- Developer: Nexon
- Publisher: Nexon
- Series: Counter-Strike
- Engine: GoldSrc (Online) Source (Online 2)
- Platform: Microsoft Windows
- Release: OnlineTW: July 24, 2008; Online 2AS: December 2013;
- Genre: Tactical first-person shooter
- Mode: Multiplayer

= Counter-Strike Online =

2008 video game

Counter-Strike Online (CSO) is a tactical first-person shooter video game, targeted towards Asia's gaming market released in 2008. It is based on Counter-Strike and was developed by Nexon with oversight from license-holder Valve. It uses a micropayment model that is managed by a custom version of Steam.

==Overview==
The game features a variety of additions over the international Counter-Strike, such as the introduction of female characters, numerous new weapons and skins for previous weapons. Most of the weapons are "locked" by default, so virtual cash or in-game points are essential to purchase them. Most special weapons, skins, power-ups, etc. can be purchased with cash points. A variety of other special items can also be bought with in-game points as well.

Counter-Strike Online itself is free to play, but some weapons are bought using points purchased with real money. These weapons usually expire after a certain amount of time but sometimes can be purchased permanently during a promotion. Certain weapons and items can be purchased with points that are gained by getting kills, completing objectives, etc.

===Modes===

Counter-Strike Online includes classic Counter-Strike modes and added more. They are categorized into six: Classic, Deathmatches, Zombie Infection, Scenarios, Fun, and Others.
- Classic: Round-based match. The modes available are Bomb Defuse, Hostage Rescue, Assassination, and Basic.
- Deathmatches: Players will respawn immediately after death. The modes available are Deathmatch, Team Deathmatch, and Gun Deathmatch.
- Zombie Infection: Humans will survive incoming zombie attacks.

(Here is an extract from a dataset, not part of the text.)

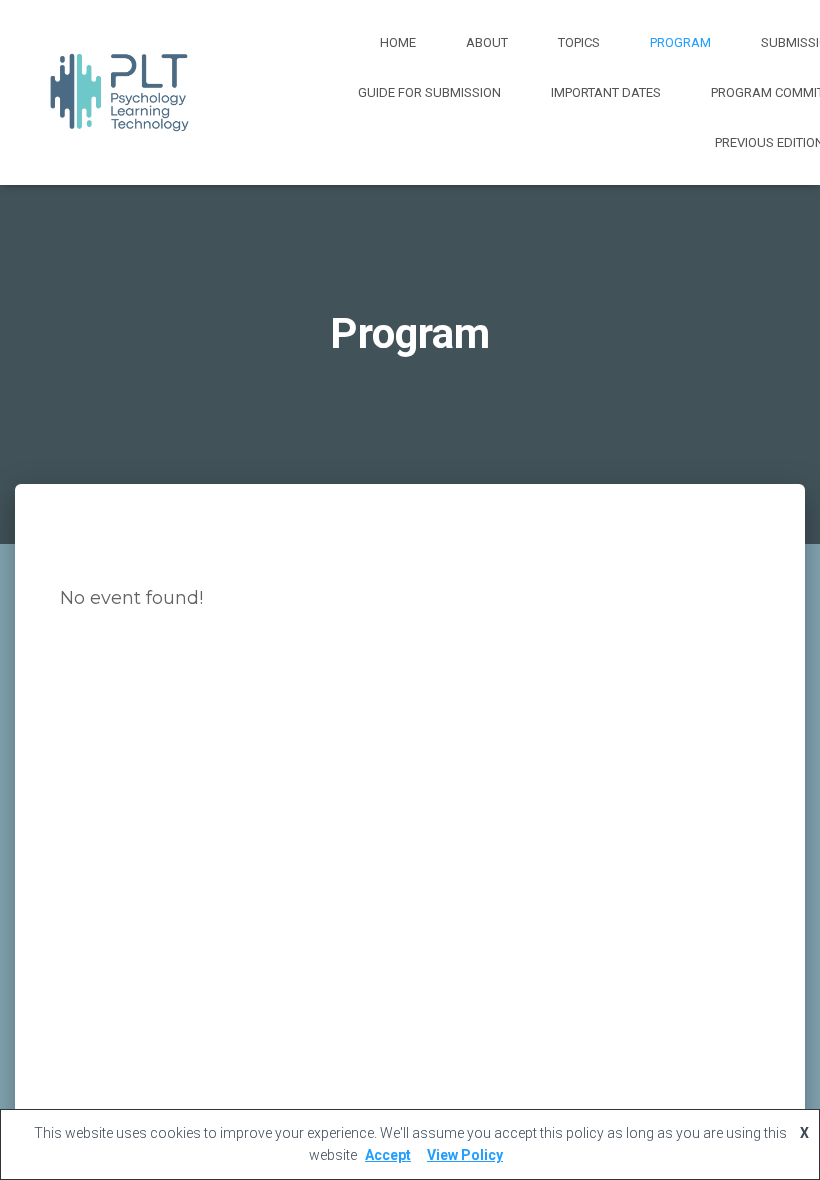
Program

The modes available are Zombie 1: Original, Zombie 2: Mutant, Zombie 3: Hero and Zombie 4: Darkness.
- Scenarios: A group of 10 players must survive and annihilate computer-controlled enemies to clear specific goals. Some maps have to defeat a boss. Modes available are Zombie Scenario and Human Scenario.
- Fun: Spin-off modes. Modes available are Hidden, Bazooka Battle, Soccer, Challenge, and Item Battle.
- PvPvE: Player vs Player vs Environment modes that are Zombie Union, Metal Arena, Battle Rush, Zombie Shelter, and Beast.

==Tournaments==
The World Cyber Games 2012 Grand Finals in Kunshan hosted a Counter-Strike Online tournament, at which teams from China, Taiwan, Malaysia and South Korea competed. The TYLOO team from China won the tournament.

==Sequel==
On April 5, 2012, Nexon and Valve announced a partnership to develop Counter-Strike Online 2, which is based on an enhanced Source engine and offered enhanced graphics, powerful impact physics, and more new features. It has been confirmed that Counter-Strike Online 2 uses the same Source version as Counter-Strike: Source. However, it is not a copy of CS:S since all the features in the game like models, maps, and sounds are completely rebuilt by Nexon of South Korea.

It was targeted toward Asia's gaming market. The game uses the free-to-play and micropayment business model, similar to its predecessor. It ran a closed beta test on 16 November 2011 and an open beta test in June 2013. After a period of open beta testing, it was released in December 2013 in the Asian markets, but it was closed on April 26, 2018.

Maps in this game are taken from Counter-Strike: Source. Some are heavily modified in terms of graphics, such as Dust II, Inferno, and Italy. The game also adds its own exclusive maps. The weapons are taken from Counter-Strike: Source as well as adding new weapons. The weapon models are heavily modified and reanimated. They are separated into pistols, shotguns, submachine guns, assault rifles, sniper rifles and machine guns. Some weapons can be obtained for free while others can be obtained for points and achievements. Some weapons need the player to collect the given kill points to unlock them.

==Spin-off==
Counter-Strike Nexon: Zombies was released via Steam on October 7, 2014. This is the first adaptation of Counter-Strike Online to be published via Valve's Steam content delivery system. Counter-Strike Nexon: Zombies was renamed to Counter-Strike Nexon: Studio in 2019, then later renamed to Counter-Strike Nexon in 2024. Counter-Strike Online was discontinued in Singapore/Malaysia (ENGLISH) six months later.

==Reception==
Online reviewer MMOhuts gave Counter-Strike Online a 3/5 rating. They noted its similarity to the original game and criticized its lag time outside Southeast Asia, the location of its server hubs. Reviewer NoGameNoTalk was more favorable, touting the online version's new three gaming modes (deathmatch, team deathmatch, and zombie) as a welcome improvement to the original. FilePlanet gave it a moderately good review (7.1/10) for gameplay and weaponry availability, yet citing its lag times outside Asia, as well as the game having a dated look and feel to it.